Now suppose Farm Equipment Corporation has more than Rs. 200 Million of installment sales contract shown on its balance sheet as an asset. Now, when Farm Equipment Corporation wants to raise Rs 200 Million it can raise the fund with structured financing rather than issuing corporate bonds for Rs 200 Million.

To do so, the Farm Equipment Corporation will set up a legal entity known as SPV. Farm Equipment Corporation will then sell the Rs 200 Million loan to the SPV for cash. But where does SPV will get Rs. 200 Million to pay to Farm Equipment Corporation? It obtains the funds by selling the securities that are backed up by these Rs 200 Million loans. These securities are called asset backed securities or bond classes that are issued in a structured finance transaction.

Looking at the credit risk, role of the rating agency or a risk consulting firm will be to focus on:

Credit Quality of Collateral as determined by the asset type, borrowers' ability to pay the loan and the borrower's equity in the asset. Currently micro finance in India is mainly without adequate collaterals. Credit rating will also need to see experience of the originator of the underlying loans and to see if the loans have the same characteristic in which the originator has experience in. Rating agency will assess the nature of underwriting standards vis-à-vis historical default rate. It will also monitor default rates over time to determine whether there is improvement or deterioration in the underwriting standards.

The quality of loan servicing: The agency will look at recovery rates along with default rates which determine the ultimate loss rate.
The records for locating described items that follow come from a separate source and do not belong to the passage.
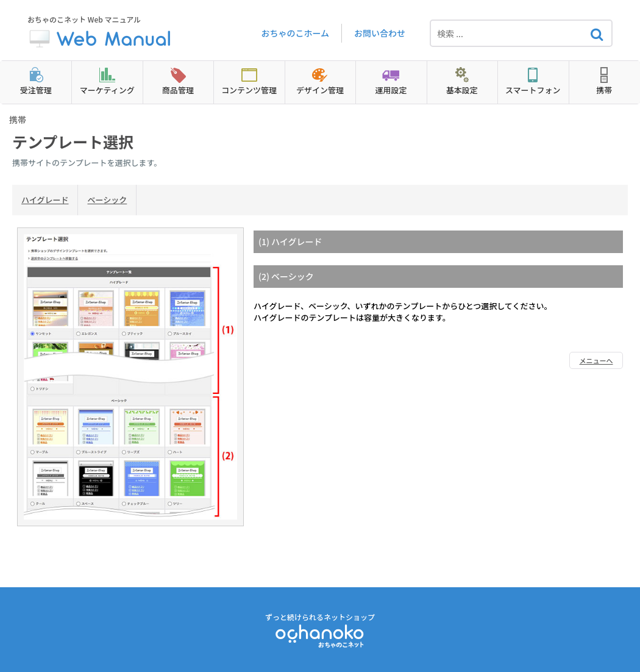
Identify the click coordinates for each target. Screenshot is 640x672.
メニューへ (596, 360)
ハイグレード (44, 200)
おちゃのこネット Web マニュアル (100, 33)
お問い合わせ (379, 33)
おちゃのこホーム (295, 33)
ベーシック (107, 200)
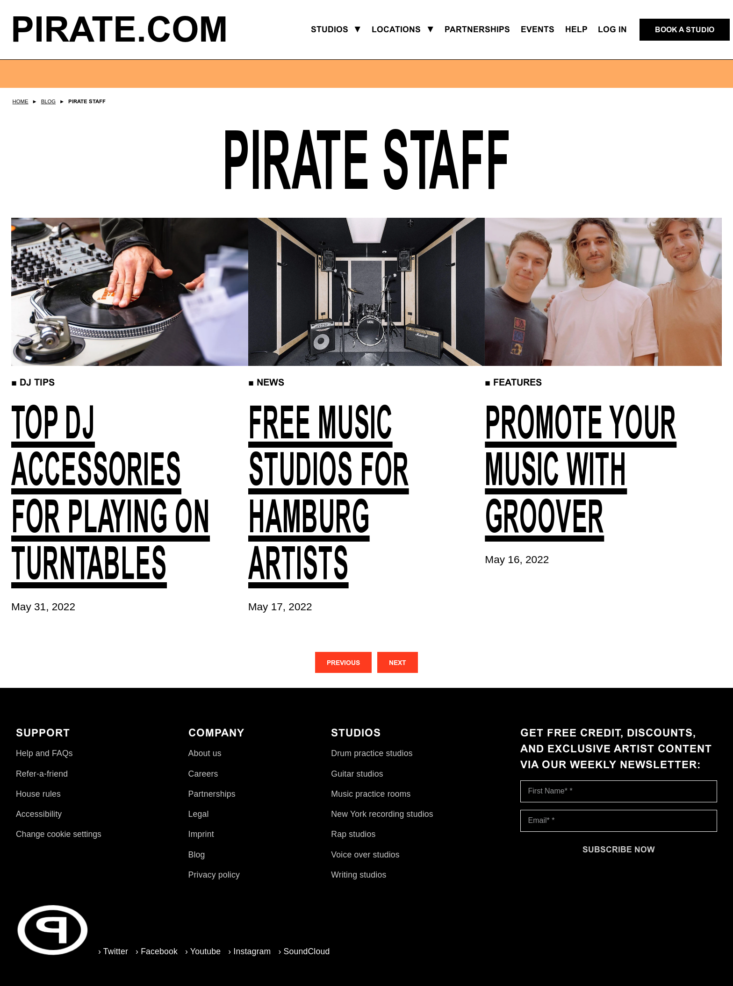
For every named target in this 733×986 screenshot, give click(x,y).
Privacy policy (214, 874)
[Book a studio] (685, 30)
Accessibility (39, 814)
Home (21, 101)
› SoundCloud (304, 951)
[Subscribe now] (619, 850)
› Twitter (113, 951)
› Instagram (249, 951)
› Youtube (203, 951)
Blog (48, 101)
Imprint (201, 834)
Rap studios (353, 834)
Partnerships (212, 794)
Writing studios (358, 874)
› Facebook (157, 951)
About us (205, 753)
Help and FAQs (44, 753)
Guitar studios (357, 774)
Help (576, 29)
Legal (198, 814)
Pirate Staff (87, 101)
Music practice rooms (370, 794)
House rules (38, 794)
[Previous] (343, 662)
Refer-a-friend (42, 774)
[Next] (397, 662)
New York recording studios (382, 814)
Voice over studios (365, 854)
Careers (203, 774)
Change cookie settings (58, 834)
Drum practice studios (371, 753)
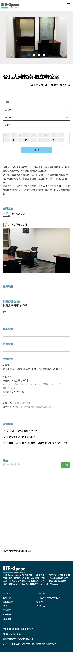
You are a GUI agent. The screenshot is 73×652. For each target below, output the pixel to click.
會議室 (39, 602)
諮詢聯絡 (7, 618)
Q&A (5, 606)
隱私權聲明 (8, 602)
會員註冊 (7, 614)
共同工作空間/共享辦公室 (48, 598)
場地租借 (40, 606)
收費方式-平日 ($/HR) (15, 305)
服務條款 (7, 598)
This is a high reputation risk area for many banks as recovery is being done using a goon's protection money asking approach.

Cash flow stress and payment structure: Credit rating agency will also look for stress on cash flows for both the originator and the borrower and rationalization of payment structure to gauge the credit risk. Lot of scope exists for innovation in this area which is possible through various public and private extension services.